No verão podemos divagar e flautear a cabeça nas coisas sem peso, acompanhados, e a pedir, pelo corpo que reclama lassidão, descompromisso, prazeres do momento. São os dias alongados, quentes, o tempo das férias, os dias em que os relógios do tempo fingem que se detêm, para os praticantes das artes da preguiça.

No verão, o país debruça-se em fila num beiral a olhar para o mar, antes de pôr os pés de molho nas praias que lhe desenham os contornos.

Dão costas ao que resta do país interior, que é a maior porção do país. E no interior, para quem conhece os segredos e tem curiosidade de procurar, também há praias para refresco dos pés.

Casal de São Simão é uma aldeia de xisto, no concelho de Figueiró dos Vinhos. Reza a lenda (as lendas são as realidades oníricas que dão densidade aos lugares e as pessoas) que um casal de passeantes a descobriu, em ruínas, e comprou uma casa que renovou. Chamaram os amigos que compraram outras casas e agora é uma pequena comunidade de amigos, com um restaurante muito bom, erguida e senhora de si num pico de um monte, observadora e espia das Fragas de São Simão, onde no seu regaço, corre um riacho fresco de águas serpenteantes que criam pequeníssimas praias naturais, pintadas de um cenário de pedras e árvores, numa paisagem quase rude e primitiva.

A caminho desse pequeno paraíso recatado e sem propagandas nem grandes divulgações, existe uma aldeia encantadora.

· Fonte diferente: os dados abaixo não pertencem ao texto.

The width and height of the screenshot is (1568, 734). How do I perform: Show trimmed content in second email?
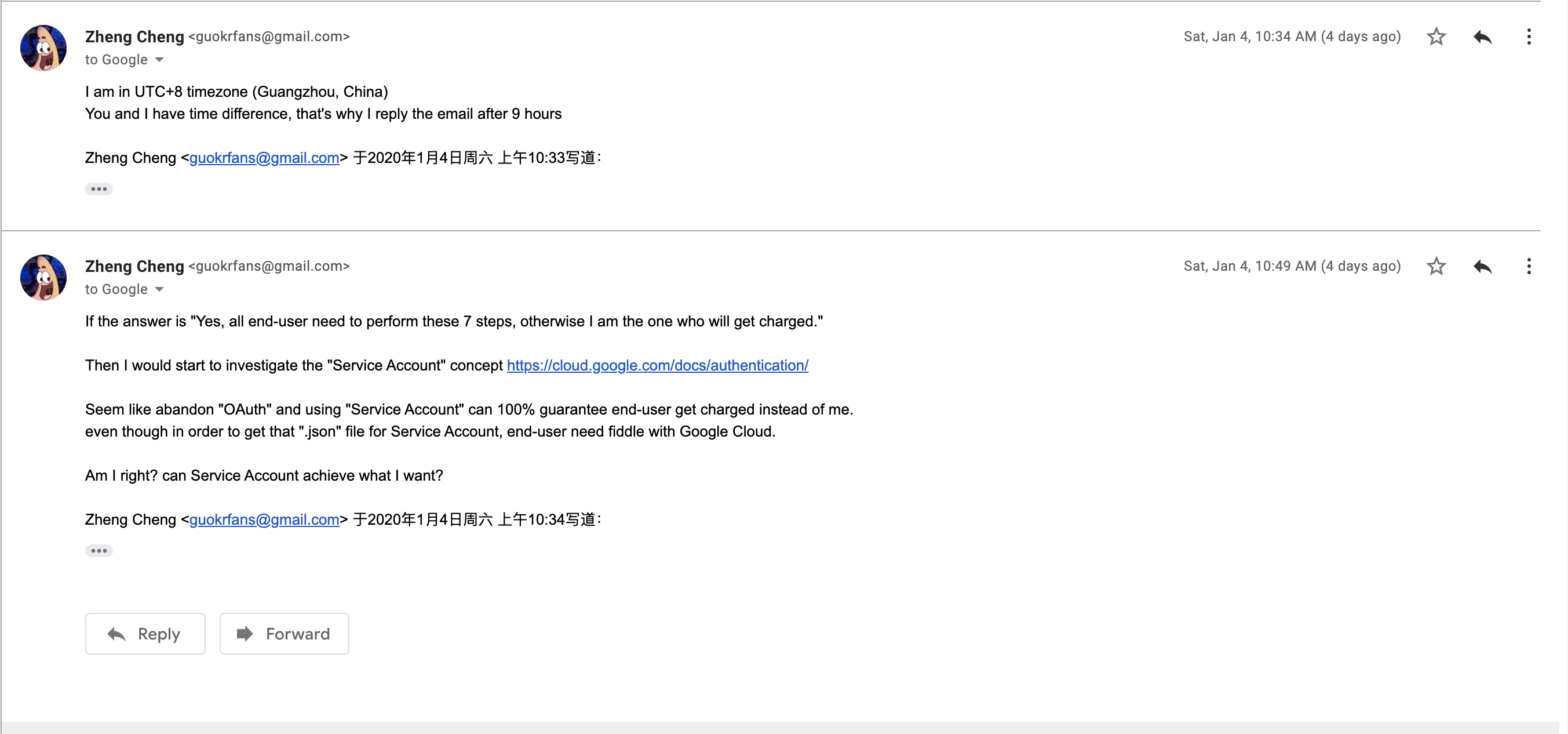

Ana de Aviz. Pode parecer que o tempo parou, e que os seus habitantes, poucos, recolhidos no centro de convívio, esperam que o tempo passe ao lado e não os incomode na continuação das suas vidas sem preocupações metafísicas.

A simplicidade e o prazer de uma conversa, um jogo de cartas animado, tricotarem-se linhas fazendo camisolas, enquanto se contam coisas da intimidade de uma pequena comunidade, é o melhor que se leva daqui.

Uma aldeia espraiada nos socalcos suaves de uma colina, desdobrando as terras mais ou menos cultivadas de quintas antigas e com apelido, ou então, pequenas porções de terra, onde germinam a seu tempo, os essenciais de uma alimentação familiar sem pretensões.

Em Ana de Aviz, também há uma pequena praia fluvial, com uma represa a desenhar uma piscina natural e fresca, e um relvado onde os corpos, antes da sesta, se podem esticar, abrir os braços e as pernas, desenhando a figura do homem vitruviano, de Da Vinci (fossemos snob e presumidos nas referências), fixando o olhar para o azul do céu, não vá terem a sorte de descobrirem o voo transparente dos anjos, na sua constante azáfama do céu para a terra.

Ainda no Concelho de Figueiró dos Vinhos, o rio Zézere, rio absolutamente português e patriótico, une-se à foz da Ribeira de Alge e forma uma extensa e desafogada bacia, onde os pescadores entretêm nas suas coisas de pescar peixes ou esperar por eles, as pessoas tomam banhos e sóis, e a nova comunidade estrangeira residente nessas paragens, se encontra piquenicando e convivendo nos dias de descanso semanal.

E depois são as árvores, imensas, e muitas, que vestem quase toda a paisagem destas terras do Pinhal Interior Norte. Símbolos de vida e futuro, também fantasmas que assustam. Porque o passado é recente e foi terrível, porque o cenário não foi substituído, porque a convicção não é muita, a vontade de mudança cansou-se só de pensar nisso.

Se os que estão de borco a olhar para o mar, se virassem de costas, perceberiam que existe este país escondido, verdejante de atrações naturais. Talvez um dia. Até lá, São Simão, Ana de Aviz, Foz do Alge, são só nossos, o segredo mais bem guardado.